> _Instructions to follow_
Both the line below containing "This screenshot has width=491, height=307." and the line containing "You are a computer-use agent. The", along with every line between them, should be repeated exactly; no other line belongs in the answer.

> _Extracted entries_
------------------------

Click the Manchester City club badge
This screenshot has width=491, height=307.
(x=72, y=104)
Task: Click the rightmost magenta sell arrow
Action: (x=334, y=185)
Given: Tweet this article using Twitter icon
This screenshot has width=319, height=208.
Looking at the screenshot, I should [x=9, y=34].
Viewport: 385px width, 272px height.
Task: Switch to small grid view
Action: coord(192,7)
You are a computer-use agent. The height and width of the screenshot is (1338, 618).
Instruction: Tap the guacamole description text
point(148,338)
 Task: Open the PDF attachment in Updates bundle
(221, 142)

------------------------

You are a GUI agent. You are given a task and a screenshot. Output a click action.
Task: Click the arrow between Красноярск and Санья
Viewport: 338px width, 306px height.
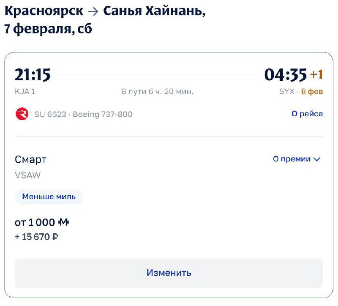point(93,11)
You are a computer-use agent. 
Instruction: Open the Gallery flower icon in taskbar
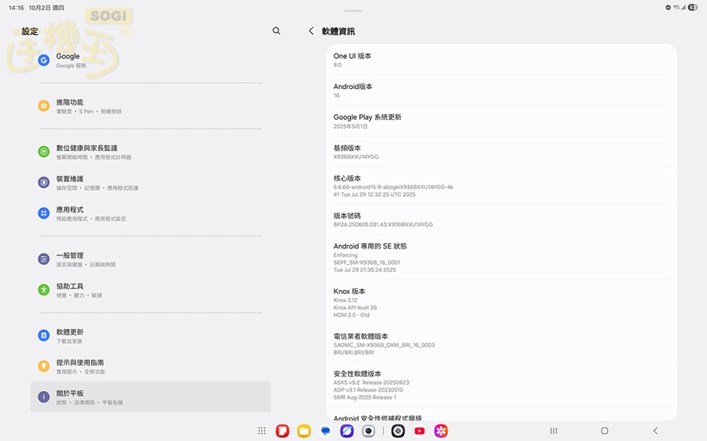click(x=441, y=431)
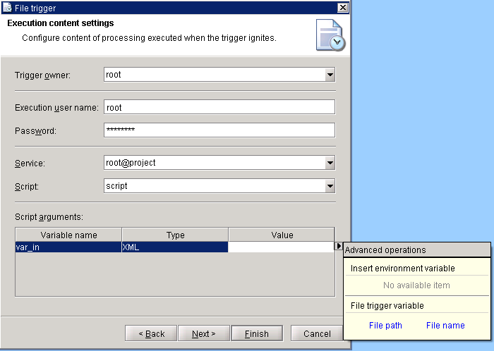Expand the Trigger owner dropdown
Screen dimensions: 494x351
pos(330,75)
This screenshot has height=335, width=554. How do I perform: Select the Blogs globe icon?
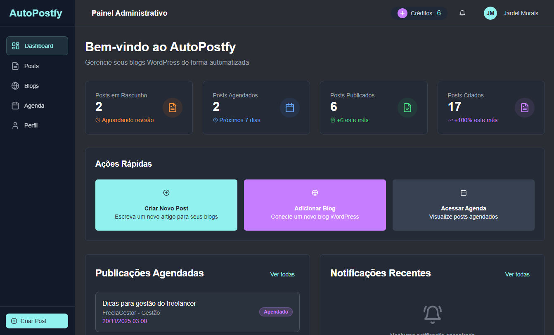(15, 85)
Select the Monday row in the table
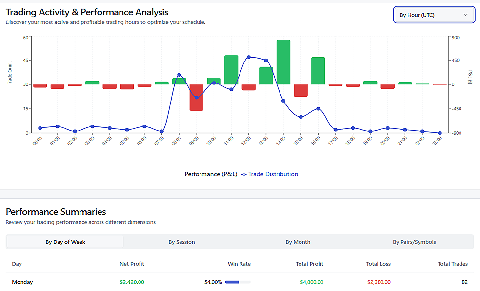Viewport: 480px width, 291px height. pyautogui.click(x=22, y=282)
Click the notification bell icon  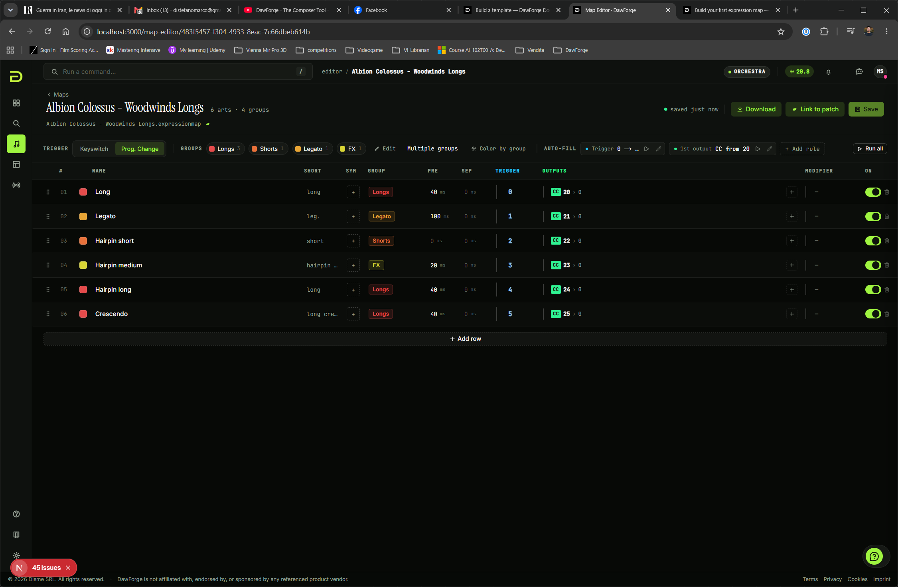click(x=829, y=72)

------------------------

> _Task result_
This screenshot has width=491, height=307.
(x=72, y=104)
Task: Click the rightmost magenta sell arrow
Action: (x=334, y=185)
Given: Tweet this article using Twitter icon
This screenshot has width=319, height=208.
Looking at the screenshot, I should [x=9, y=34].
Viewport: 385px width, 272px height.
Task: Switch to small grid view
Action: coord(192,7)
You are a computer-use agent. The height and width of the screenshot is (1338, 618).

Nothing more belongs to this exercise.